=== Task ===
Write each line exactly, from the line that holds "Turn off Preload Top Hit switch" through the final line of the material, and no other line.
----
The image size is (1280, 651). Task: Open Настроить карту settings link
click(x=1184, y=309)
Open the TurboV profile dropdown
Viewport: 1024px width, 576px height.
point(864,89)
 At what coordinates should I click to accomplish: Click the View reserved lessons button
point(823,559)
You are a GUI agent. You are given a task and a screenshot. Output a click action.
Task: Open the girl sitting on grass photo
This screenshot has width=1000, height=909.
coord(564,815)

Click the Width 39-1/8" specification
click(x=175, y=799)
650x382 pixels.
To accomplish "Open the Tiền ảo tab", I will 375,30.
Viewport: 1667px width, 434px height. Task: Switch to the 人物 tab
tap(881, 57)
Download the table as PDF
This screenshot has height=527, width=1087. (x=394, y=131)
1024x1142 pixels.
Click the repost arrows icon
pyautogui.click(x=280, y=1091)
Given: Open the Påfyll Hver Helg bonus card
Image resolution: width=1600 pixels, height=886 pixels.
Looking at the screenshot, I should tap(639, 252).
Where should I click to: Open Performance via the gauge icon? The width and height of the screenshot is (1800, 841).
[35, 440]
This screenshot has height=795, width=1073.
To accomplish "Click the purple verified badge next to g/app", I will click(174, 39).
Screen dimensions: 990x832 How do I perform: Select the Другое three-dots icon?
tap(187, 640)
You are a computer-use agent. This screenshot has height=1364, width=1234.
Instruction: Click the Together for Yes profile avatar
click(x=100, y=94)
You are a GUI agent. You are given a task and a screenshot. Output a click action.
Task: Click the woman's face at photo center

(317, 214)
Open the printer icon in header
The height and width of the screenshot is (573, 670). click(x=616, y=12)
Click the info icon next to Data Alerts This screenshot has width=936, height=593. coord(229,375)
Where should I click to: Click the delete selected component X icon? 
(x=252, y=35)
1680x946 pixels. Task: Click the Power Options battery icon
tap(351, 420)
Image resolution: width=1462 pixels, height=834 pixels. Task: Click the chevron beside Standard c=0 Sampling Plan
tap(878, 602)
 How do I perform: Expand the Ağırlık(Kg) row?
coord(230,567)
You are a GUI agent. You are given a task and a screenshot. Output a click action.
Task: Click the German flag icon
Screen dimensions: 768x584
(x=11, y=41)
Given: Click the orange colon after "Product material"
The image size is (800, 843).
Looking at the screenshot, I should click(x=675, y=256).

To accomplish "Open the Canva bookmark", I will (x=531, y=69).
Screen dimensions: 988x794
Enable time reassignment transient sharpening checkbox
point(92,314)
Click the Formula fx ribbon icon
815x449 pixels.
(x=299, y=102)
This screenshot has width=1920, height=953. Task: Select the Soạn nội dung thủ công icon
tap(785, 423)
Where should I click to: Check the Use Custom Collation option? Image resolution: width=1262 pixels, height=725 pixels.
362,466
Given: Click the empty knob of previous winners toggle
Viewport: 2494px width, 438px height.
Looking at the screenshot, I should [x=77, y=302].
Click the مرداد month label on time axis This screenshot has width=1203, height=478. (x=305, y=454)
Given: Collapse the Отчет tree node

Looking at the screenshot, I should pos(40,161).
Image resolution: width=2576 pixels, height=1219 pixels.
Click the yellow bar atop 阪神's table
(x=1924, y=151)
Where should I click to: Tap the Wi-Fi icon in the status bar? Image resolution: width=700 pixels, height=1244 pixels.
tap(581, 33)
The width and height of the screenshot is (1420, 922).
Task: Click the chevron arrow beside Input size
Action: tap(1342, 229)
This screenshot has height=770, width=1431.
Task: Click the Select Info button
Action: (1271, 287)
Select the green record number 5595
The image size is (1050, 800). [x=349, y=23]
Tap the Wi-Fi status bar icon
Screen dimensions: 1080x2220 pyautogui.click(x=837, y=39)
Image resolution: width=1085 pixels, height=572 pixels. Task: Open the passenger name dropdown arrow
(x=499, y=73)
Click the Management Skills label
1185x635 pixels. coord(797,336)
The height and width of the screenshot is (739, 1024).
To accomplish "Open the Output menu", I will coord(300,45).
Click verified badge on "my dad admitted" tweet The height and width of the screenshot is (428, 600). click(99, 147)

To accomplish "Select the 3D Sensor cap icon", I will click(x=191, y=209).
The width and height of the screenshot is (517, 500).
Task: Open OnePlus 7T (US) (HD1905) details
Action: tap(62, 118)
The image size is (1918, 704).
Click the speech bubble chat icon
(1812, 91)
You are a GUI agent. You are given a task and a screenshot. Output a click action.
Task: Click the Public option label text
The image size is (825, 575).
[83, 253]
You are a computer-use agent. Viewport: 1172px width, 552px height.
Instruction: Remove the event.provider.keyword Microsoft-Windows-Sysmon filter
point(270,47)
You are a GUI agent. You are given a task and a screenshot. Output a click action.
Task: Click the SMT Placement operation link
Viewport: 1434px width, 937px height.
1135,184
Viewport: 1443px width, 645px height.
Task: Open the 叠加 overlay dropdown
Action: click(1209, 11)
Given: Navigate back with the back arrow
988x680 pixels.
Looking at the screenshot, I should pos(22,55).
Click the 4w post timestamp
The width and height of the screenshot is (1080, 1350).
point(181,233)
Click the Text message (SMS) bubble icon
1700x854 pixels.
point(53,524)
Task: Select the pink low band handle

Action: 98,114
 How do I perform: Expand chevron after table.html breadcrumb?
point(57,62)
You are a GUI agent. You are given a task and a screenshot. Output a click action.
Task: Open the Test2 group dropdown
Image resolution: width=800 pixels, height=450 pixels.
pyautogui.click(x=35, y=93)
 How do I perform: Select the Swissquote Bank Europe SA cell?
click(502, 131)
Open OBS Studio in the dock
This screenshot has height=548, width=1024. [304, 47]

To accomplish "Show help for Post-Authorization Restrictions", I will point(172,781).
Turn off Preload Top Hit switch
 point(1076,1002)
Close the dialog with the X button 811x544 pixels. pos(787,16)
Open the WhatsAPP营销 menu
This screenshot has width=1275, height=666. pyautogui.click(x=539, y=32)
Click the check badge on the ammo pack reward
----
=== Task solution ===
Turn off Preload Top Hit switch
 point(1076,1002)
Close the dialog with the X button 811x544 pixels. pos(787,16)
Open the WhatsAPP营销 menu
This screenshot has width=1275, height=666. pyautogui.click(x=539, y=32)
Click the check badge on the ammo pack reward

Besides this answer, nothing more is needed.